As far as the Forum is concerned, Hsu referred to the broader crypto market as quite exciting, and added that the market is responsible for presenting a wide spectrum of opportunities for financial institutions and banks. He also noted that the overall risks, the pace of modifications, and the general lack of standards as well as controls in the crypto market recommend that a careful and cautious approach is warranted.
The biggest risk as perceived by Hsu is the overall potential of running on cryptocurrencies that are similar to the one that was driven by Bear Stearns in 2008. It was a run that he observed first-hand from different positions at the Securities and Exchange Commissions & the Treasury Department. He offered details on how things will end up in the case that buyers lose faith in stablecoins and instead redeem tokens for fiat.
He also highlighted the important role of the stablecoins in the crypto trading world. He referred them to as the oxygen of the cryptocurrency system and highlighted the critical role of stablecoins in facilitating and supporting constant growth in DeFi or Decentralized Finance.
Understanding the Elbow Room
So what is this all about? One potential answer could be that he is elbowing his way into the major fight between the CFTC (Commodity Futures Trading Commission) and the SEC over who will be getting control now that congress is ultimately getting concerned about regulation of the crypto market.

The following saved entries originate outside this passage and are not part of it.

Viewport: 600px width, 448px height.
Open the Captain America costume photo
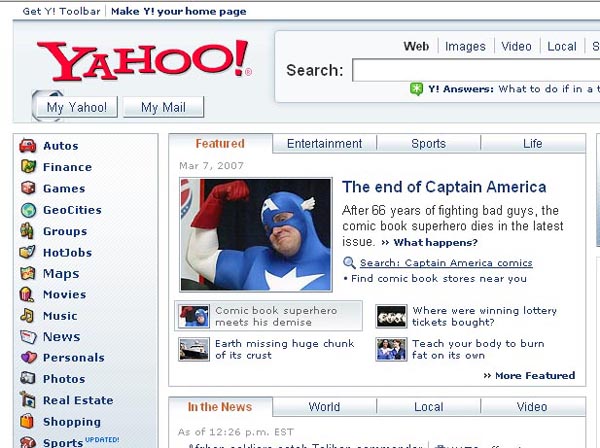click(256, 235)
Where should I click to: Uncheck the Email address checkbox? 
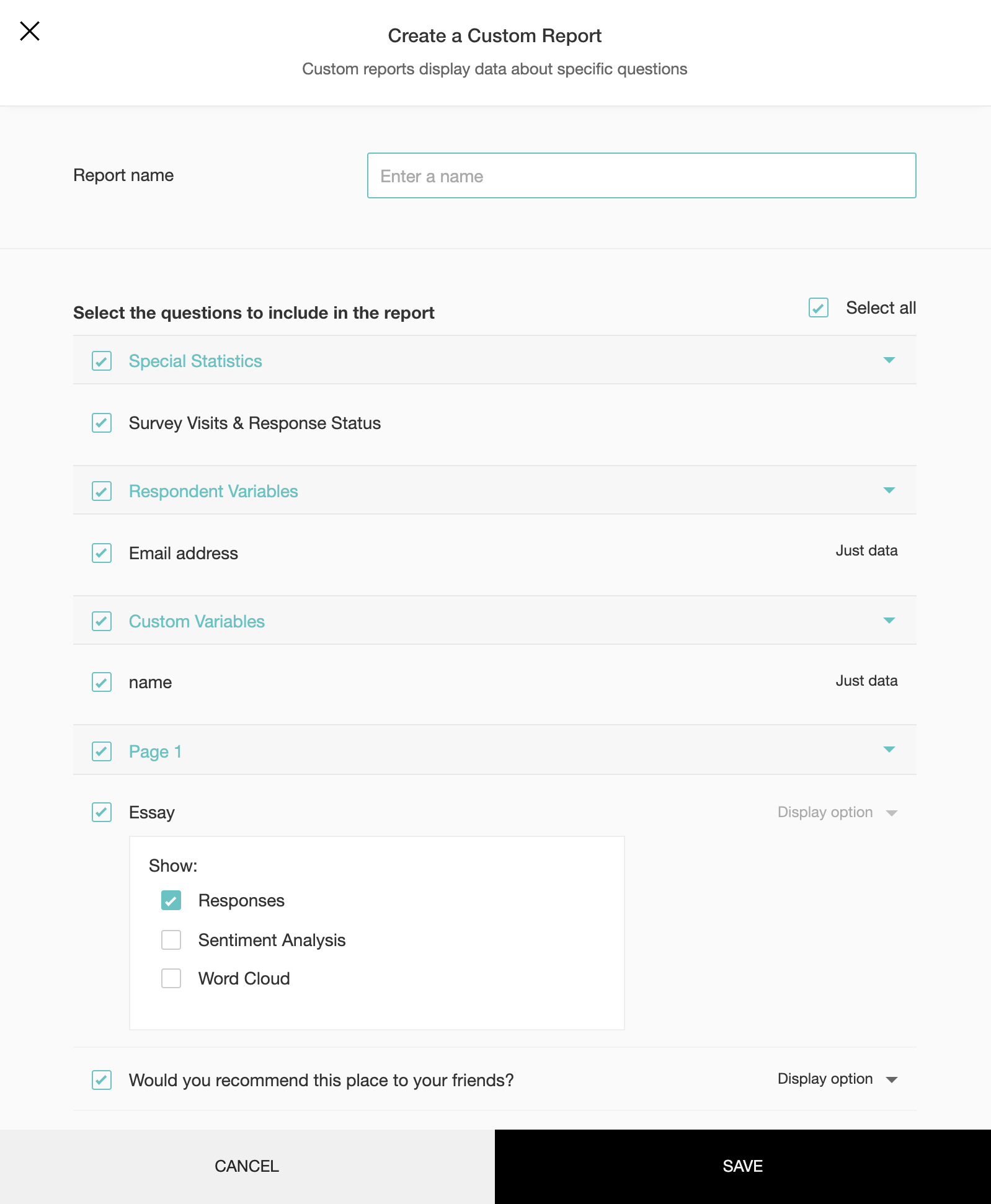(102, 553)
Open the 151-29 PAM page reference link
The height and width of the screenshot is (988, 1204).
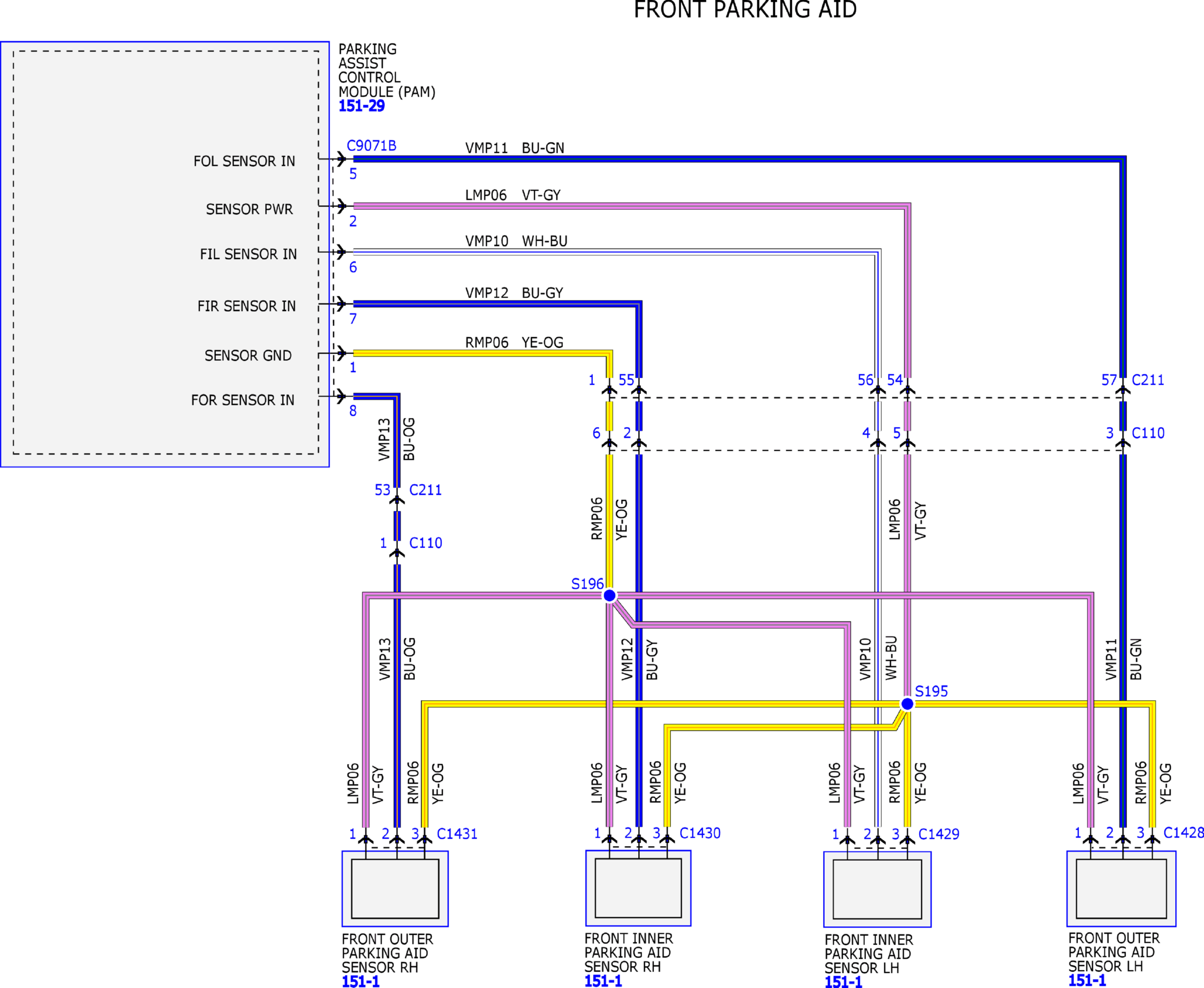click(x=362, y=106)
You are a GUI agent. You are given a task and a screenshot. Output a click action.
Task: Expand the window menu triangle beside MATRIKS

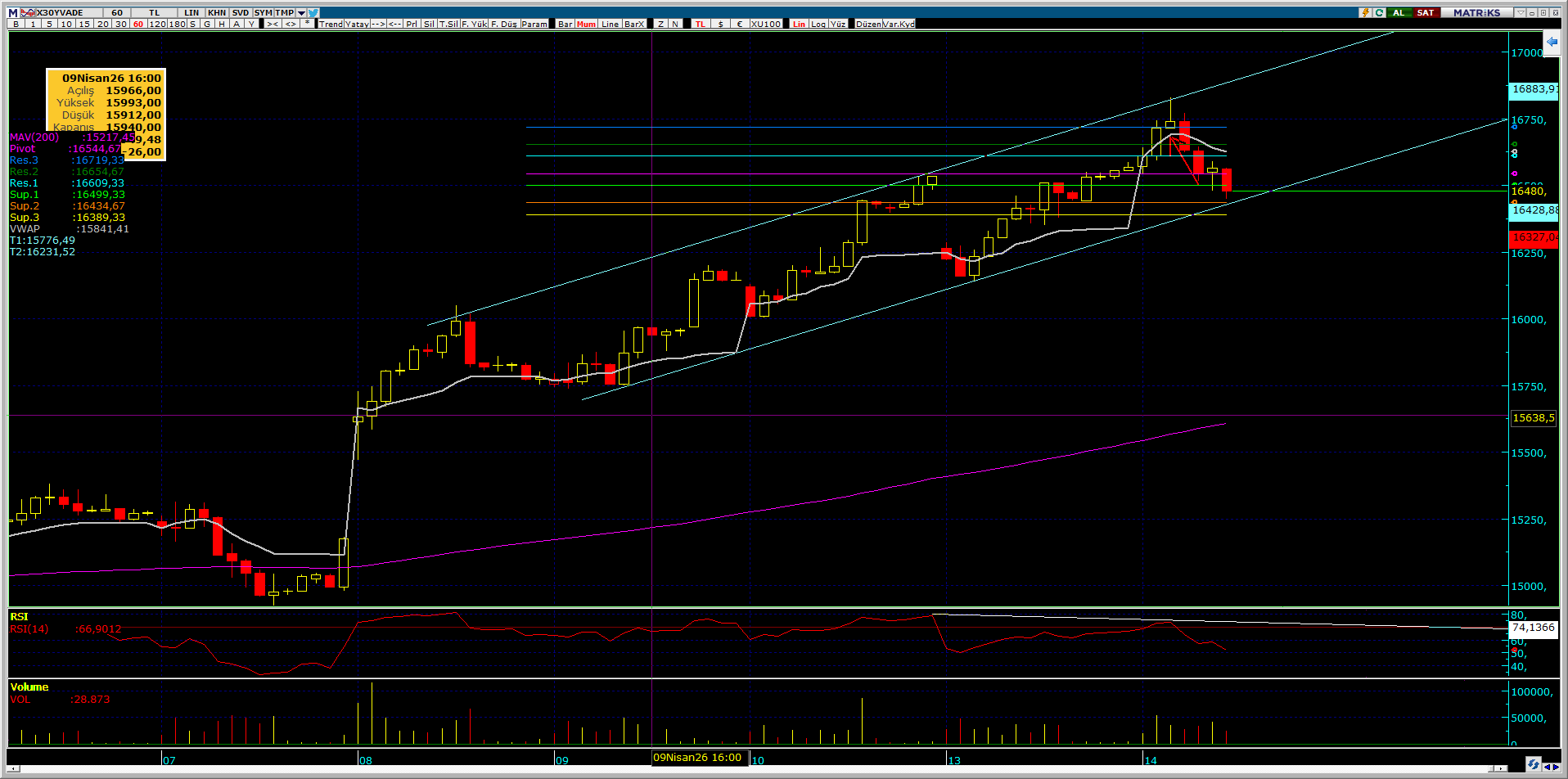coord(1520,12)
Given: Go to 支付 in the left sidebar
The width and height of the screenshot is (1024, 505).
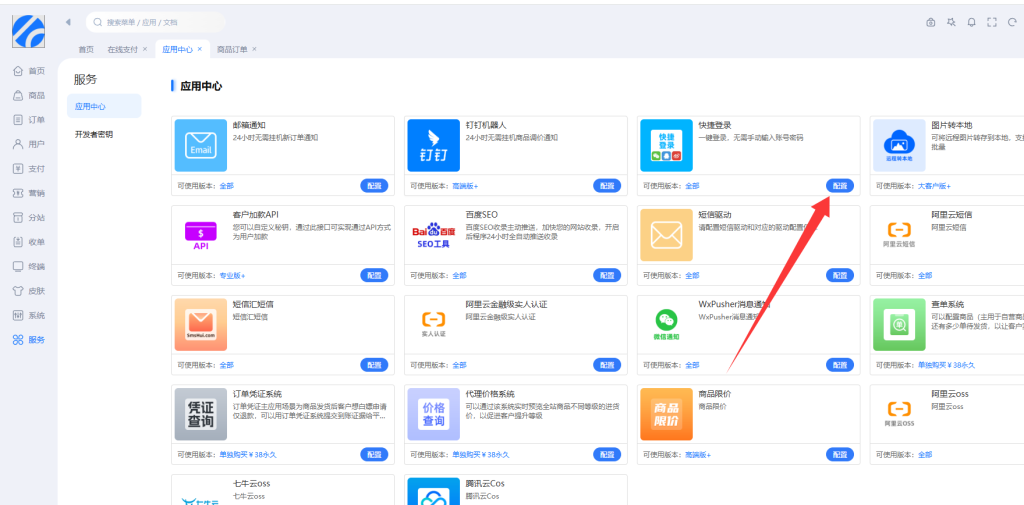Looking at the screenshot, I should point(29,168).
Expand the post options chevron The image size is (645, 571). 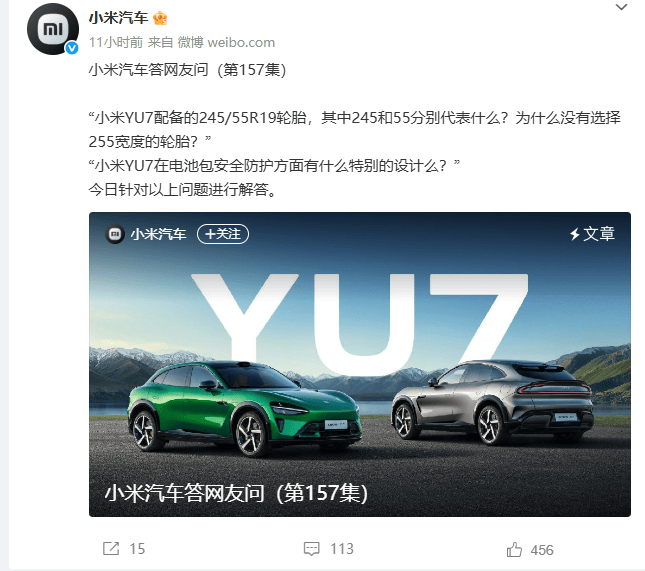(x=621, y=7)
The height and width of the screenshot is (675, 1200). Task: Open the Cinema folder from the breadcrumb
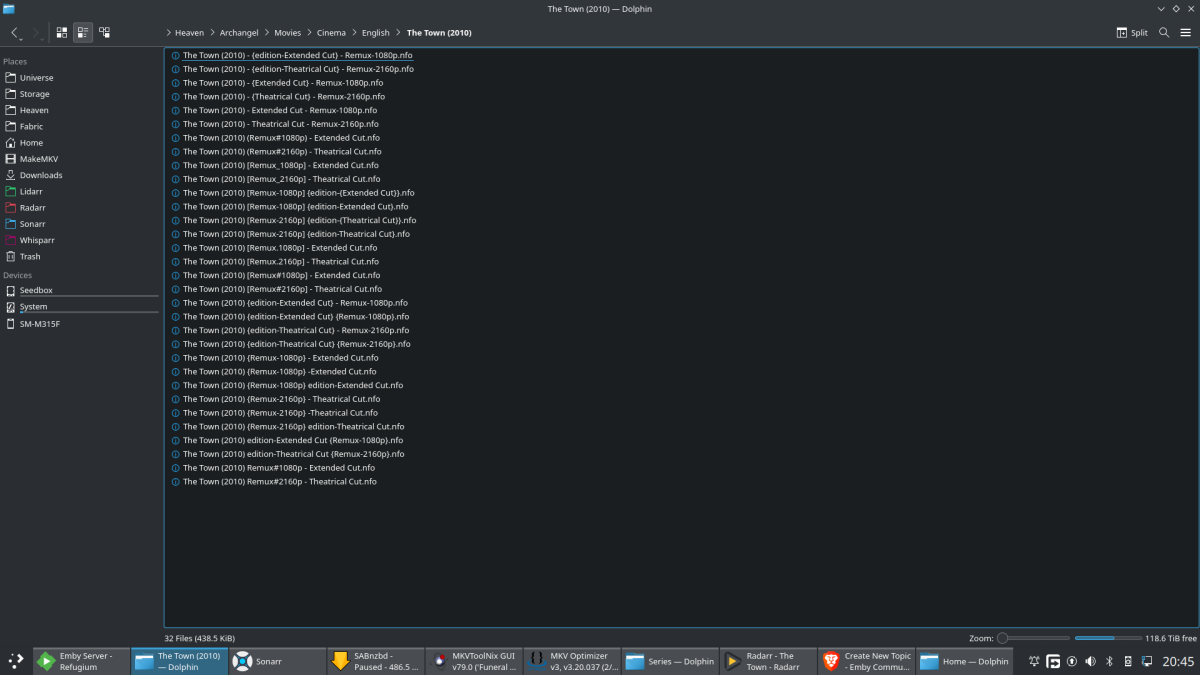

It is possible to understand that runs will turn out to be damaging in the fact that they do not discriminate between individuals deserving to bear losses and those that are innocent. In the given context, he added that it was especially a true reflection of the banks in 2008.
Hsu added that a stablecoin run will not directly impact those who might have invested in them. There would be some form of collateral damage, which will continue growing as long as the crypto market continues expanding. Thankfully, he added, there will be an effective tool towards mitigating the risks –including bank regulation and others. It would ultimately offer credibility to the stable aspect of stablecoins. It would offer investors confidence that even in times of crisis, reserves will be present there. It would be ultimately examined and overseen by bank supervisors and even backstopped by the central bank.
This is wherein Hsu will be working upon his innovations. He even argued that the regulation of stablecoin issuers in the form of banks would enable more innovation in crypto. It would make the given innovations more durable. He added that as innovations will be thriving in uncertain environments, strong foundations can be helpful –particularly when it comes to trust and money.
Understanding the Stablecoin Problem
A wave of cases related to crypto enforcement will involve successful crypto companies in the United States of America and the opening salvo from the United States regulators that try to ensure grips with the immense growth of the DeFi and crypto ecosystem. The respective enforcement actions are paired with a dedicated stablecoin report offering the recommendation that Congress will take action towards requiring stablecoin issuers to the institutions of insured depository or banks. It also suggests forthcoming actions from the respective bank regulators for defending the regulatory perimeter.